**Exercise**
Please give back every line of the records below word for word, leaving out the pictures.

★ ★ ★ ★ ★

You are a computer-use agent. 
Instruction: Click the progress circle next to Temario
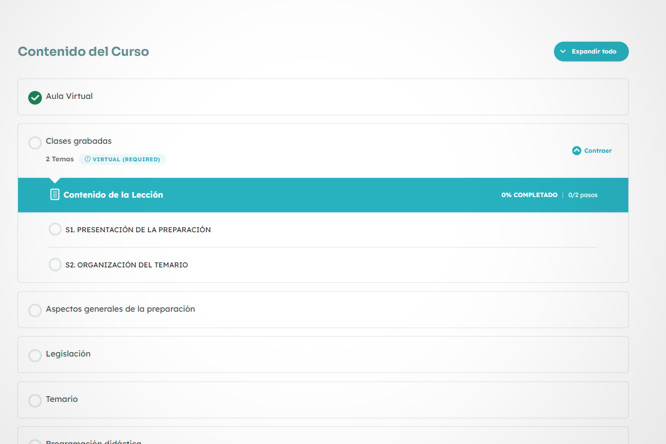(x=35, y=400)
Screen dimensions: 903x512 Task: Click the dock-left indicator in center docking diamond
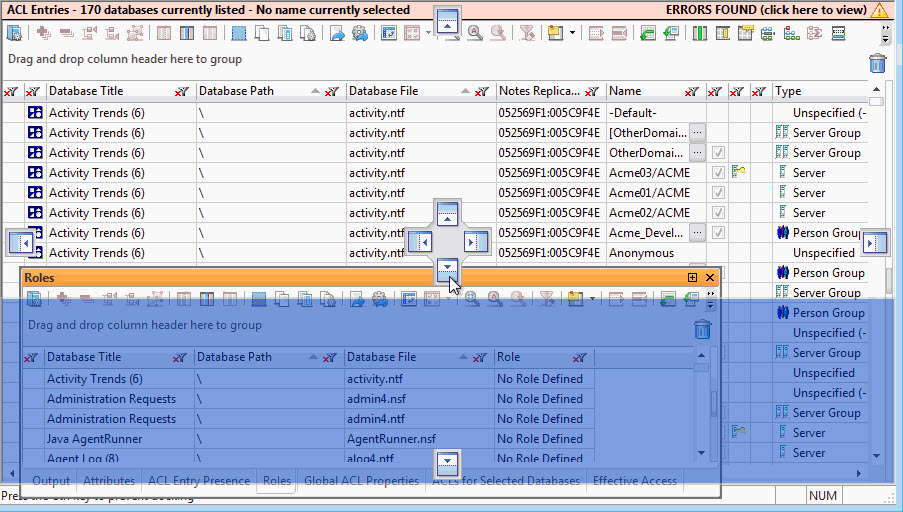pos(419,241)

★ ★ ★ ★ ★

**Correct result**
You are a computer-use agent. 
Instruction: Click the progress circle next to Temario
(x=35, y=400)
Screen dimensions: 903x512 Task: Click the dock-left indicator in center docking diamond
pos(419,241)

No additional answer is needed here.